Strengthening these local adaptation systems is a 'low regret' adaptation approach because it helps pastoralists to cope more effectively with dry conditions in the short term, while also enabling them to increase their resilience to future dry seasons and droughts.
Scouting the best way forward
Customary practices for modulating water use and grazing patterns between the wet and dry seasons in the Eastern rural parts of Isiolo County are based on continuous monitoring and observation of the natural resource conditions. This can be difficult to organise when grazing areas are remote from towns and villages.
It requires local associations to select, train and coordinate young people as scouts, review the information that they collect, and make decisions about when and how to use the dry season grazing areas and drought reserves. This task can be complicated by the circulation of pastoralists from different areas, including some who may not recognise the local scouts and grazing patterns.
The video below shows how the Isiolo County Adaptation Fund has helped communities in Isiolo revive customary ways of managing access to land and water.
The CAF provided support for local associations to host meetings with pastoralists from neighbouring counties and to purchase mobile phones and motorbikes that youths could use to monitor the remote grazing areas and water points.

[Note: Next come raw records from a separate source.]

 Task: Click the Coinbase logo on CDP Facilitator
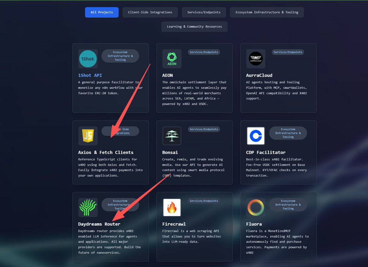point(256,135)
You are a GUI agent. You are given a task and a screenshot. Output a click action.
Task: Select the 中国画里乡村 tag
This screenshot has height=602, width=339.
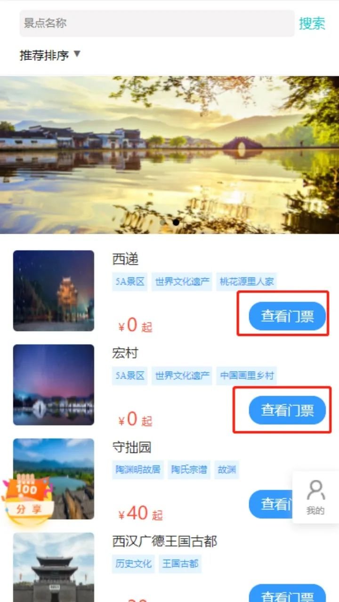pyautogui.click(x=247, y=376)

In light of this, the associations increased the frequency of their coordination meetings. They developed resource surveillance strategies, including rules for responsible use of the monitoring equipment, responded to reports on resource conditions and some took charge of the management of watering points.
A worthwhile investment
The elders paid from their own pockets to host their meetings, hire vehicles, and support the youths during their scouting expeditions. When all of the associations across the Eastern wards of Isiolo added up how much they had invested in these activities over the long dry season of 2014, the amount was five times the funds that they had initially received from the CAF. However, when they considered the benefits, they concluded that it was well worth their investment.
During a series of participatory assessment workshops held at the end of dry season in 2014, local association members from Garba Tulla, Sericho, Merti, and Kinna wards debated how many livestock would have died had it not been for their effective stewardship of the dry season grazing areas and drought reserves.
They also noted that because the reserves had ensured the continuous availability of pasture and water in their areas, their animals had not grown weak and ceased to provide milk during the dry season, but had instead given birth and kept households supplied with milk.
Individuals also identified other immediate direct and tangible benefits from local natural resource stewardship relating to improvements in the condition of vegetation and levels of regrowth, improvements in soil quality, and in the water balance. These ensured that the ecosystem remained a source of the "services" the local community depended upon, including food, water and fibre for human use, as well as wildlife, seedbanks, germination, and other benefits.
There were also immediate indirect impacts on consumption, mobility and the wider economy. Less tangible benefits, such as enhanced family and social cohesion, reduced conflict and insecurity, strengthened local associations and even an increase in the political status of the local associations were also reported.